One of the best things I’ve read this week is Kevin Kelly’s take on “the impossible is the new normal”:

Every minute a new impossible thing is uploaded to the internet and that improbable event becomes just one of hundreds of extraordinary events that we’ll see or hear about today. The internet is like a lens which focuses the extraordinary into a beam, and that beam has become our illumination. It compresses the unlikely into a small viewable band of everyday-ness. As long as we are online – which is almost all day many days — we are illuminated by this compressed extraordinariness. It is the new normal.

That light of super-ness changes us. We no longer want mere presentations, we want the best, greatest, the most extraordinary presenters alive, as in TED. We don’t want to watch people playing games, we want to watch the highlights of the highlights, the most amazing moves, catches, runs, shots, and kicks, each one more remarkable and improbable than the other.

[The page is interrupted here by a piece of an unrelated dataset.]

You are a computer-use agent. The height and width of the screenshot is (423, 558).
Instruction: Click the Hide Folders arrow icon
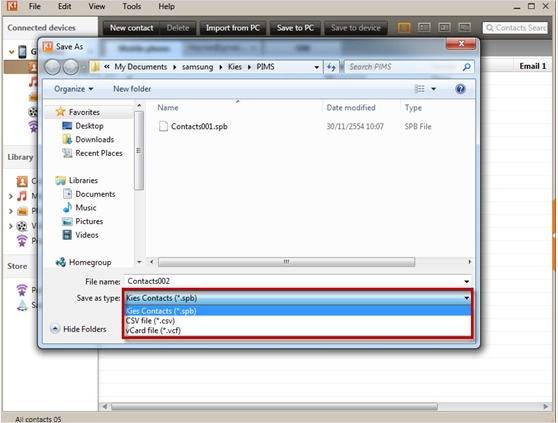click(x=55, y=329)
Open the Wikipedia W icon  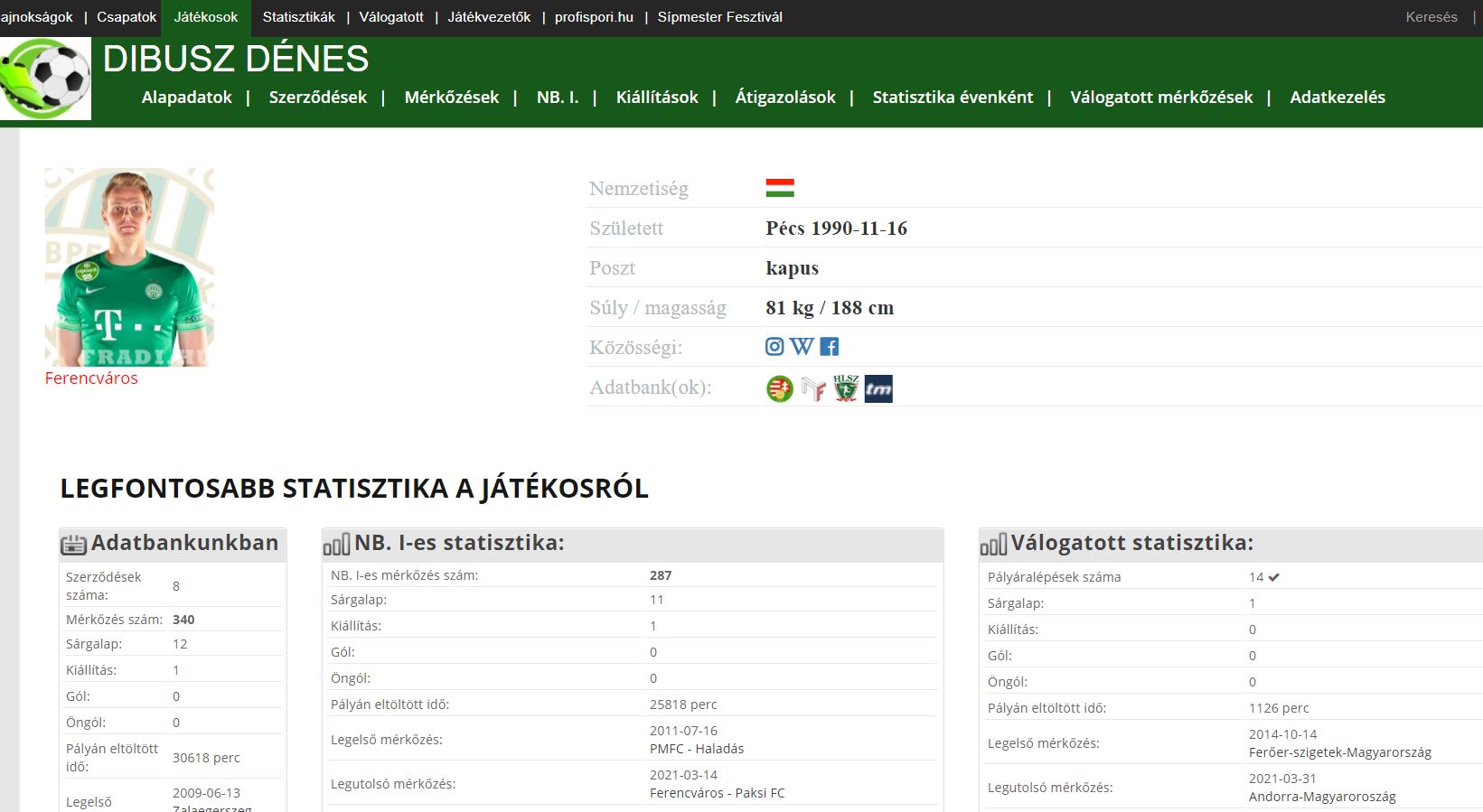pyautogui.click(x=802, y=346)
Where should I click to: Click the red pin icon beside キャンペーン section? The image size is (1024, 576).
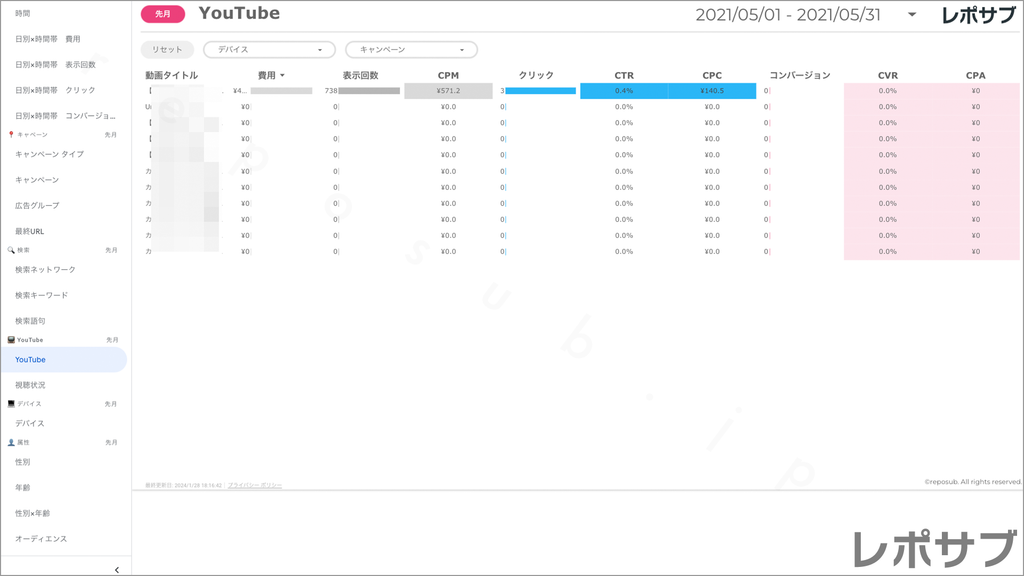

We are also exposed to the greatest range of human experience, the heaviest person, shortest midgets, longest mustache — the entire universe of superlatives! Superlatives were once rare — by definition — but now we see multiple videos of superlatives all day long, and they seem normal. Humans have always treasured drawings and photos of the weird extremes of humanity (early National Geographics), but there is an intimacy about watching these extremities on video on our phones while we wait at the dentist. They are now much realer, and they fill our heads.

My only lament is how Mr. Kelly chose to present the extraordinary with a poor statistical anecdote:

To the uninformed, the increased prevalence of improbable events will make it easier to believe in impossible things. A steady diet of coincidences makes it easy to believe they are more than just coincidences, right? But to the informed, a slew of improbably events make it clear that the unlikely sequence, the outlier, the black swan event, must be part of the story. After all, in 100 flips of the penny you are just as likely to get 100 heads in a row as any other sequence. But in both cases, when improbable events dominate our view — when we see an internet river streaming nothing but 100 heads in a row — it makes the improbable more intimate, nearer.

Sure. But it would have made more sense to discuss the probability of getting 100 heads in a row versus various other distributions (for example: probability of getting between 45 and 55 heads in 100 tosses of a fair coin).

KK is the author of What Technology Wants, which I recommend reading (I read it near the end of 2010).

One thought on “Kevin Kelly: The Impossible is the New Normal

  1. I agree with you on the lack of statistical evidence which somewhat weakens his argument, however I think he completely ignores the downside of this. My first thought was of when my little brother will show me various compilations of feats in sports, utter dedication and pure luck.

    My second thought drifted to the negative aspect, which at best is the compilations of stupid acts of teenage desperation and really at worst falls into the deep abyss of the Darknet. I understand it is simply nicer to look at the heaps of heart warming ‘impossibilities’ but if you are to even broach the subject of impossibilities then you can’t avoid the utter disparity between the ‘good’ and ‘bad’ impossibilities.

    It is much easier to happen upon a trove of anonymous fools goading another person to ‘an hero’ than the uplifting speeches at TED. I’d like to say this makes the former less impossible and perhaps makes the argument less apt but the truly evil shit that comes from the internet never stops and it only really gets worse.

    Sorry about that, just wanted to add that.